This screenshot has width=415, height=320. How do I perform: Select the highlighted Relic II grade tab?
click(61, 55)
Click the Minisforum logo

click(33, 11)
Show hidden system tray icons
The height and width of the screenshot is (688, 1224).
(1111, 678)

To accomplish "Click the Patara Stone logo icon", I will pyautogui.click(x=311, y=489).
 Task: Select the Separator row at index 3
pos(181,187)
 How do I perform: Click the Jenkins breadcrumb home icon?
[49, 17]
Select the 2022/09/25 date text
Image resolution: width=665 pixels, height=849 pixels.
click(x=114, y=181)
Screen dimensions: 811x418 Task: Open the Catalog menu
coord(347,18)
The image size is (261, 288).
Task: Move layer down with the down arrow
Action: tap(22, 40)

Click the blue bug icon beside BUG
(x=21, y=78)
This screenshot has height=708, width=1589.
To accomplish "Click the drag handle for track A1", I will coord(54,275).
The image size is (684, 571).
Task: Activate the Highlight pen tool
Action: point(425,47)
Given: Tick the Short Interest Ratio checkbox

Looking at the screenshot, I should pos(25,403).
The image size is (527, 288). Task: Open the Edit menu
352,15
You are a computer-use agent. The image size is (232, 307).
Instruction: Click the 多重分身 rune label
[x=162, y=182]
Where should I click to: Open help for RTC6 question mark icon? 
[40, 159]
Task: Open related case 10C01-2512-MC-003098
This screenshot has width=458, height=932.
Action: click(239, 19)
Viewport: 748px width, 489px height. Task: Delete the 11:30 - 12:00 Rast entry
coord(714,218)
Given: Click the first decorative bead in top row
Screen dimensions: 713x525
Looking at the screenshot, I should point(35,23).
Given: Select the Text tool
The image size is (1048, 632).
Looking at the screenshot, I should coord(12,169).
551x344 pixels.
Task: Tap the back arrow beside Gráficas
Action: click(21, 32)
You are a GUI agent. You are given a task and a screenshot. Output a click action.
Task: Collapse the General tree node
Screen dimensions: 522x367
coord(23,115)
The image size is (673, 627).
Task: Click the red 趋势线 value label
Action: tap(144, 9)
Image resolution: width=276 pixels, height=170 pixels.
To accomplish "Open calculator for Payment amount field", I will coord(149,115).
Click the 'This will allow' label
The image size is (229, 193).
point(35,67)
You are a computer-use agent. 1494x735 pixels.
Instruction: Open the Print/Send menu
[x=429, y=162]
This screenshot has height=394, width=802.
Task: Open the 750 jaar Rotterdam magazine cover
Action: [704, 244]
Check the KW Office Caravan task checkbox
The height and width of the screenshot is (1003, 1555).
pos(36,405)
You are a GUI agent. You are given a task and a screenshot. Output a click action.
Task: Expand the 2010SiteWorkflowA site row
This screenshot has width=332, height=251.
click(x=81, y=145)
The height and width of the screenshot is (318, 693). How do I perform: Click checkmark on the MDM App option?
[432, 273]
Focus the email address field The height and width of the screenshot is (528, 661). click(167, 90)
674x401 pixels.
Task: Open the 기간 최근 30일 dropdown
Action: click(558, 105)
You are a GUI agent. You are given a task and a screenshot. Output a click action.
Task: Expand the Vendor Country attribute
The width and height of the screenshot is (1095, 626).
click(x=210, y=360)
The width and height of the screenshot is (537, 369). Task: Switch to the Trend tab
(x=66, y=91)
########
▶ What is being asked:
Render the material as a JSON list of strings, one string per line and blank lines omitted, beginning with the line containing "The height and width of the screenshot is (318, 693)." and continuing through the line containing "Action: click(558, 105)".

▶ Response below:
[
  "The height and width of the screenshot is (318, 693). How do I perform: Click checkmark on the MDM App option?",
  "[432, 273]",
  "Focus the email address field The height and width of the screenshot is (528, 661). click(167, 90)",
  "674x401 pixels.",
  "Task: Open the 기간 최근 30일 dropdown",
  "Action: click(558, 105)"
]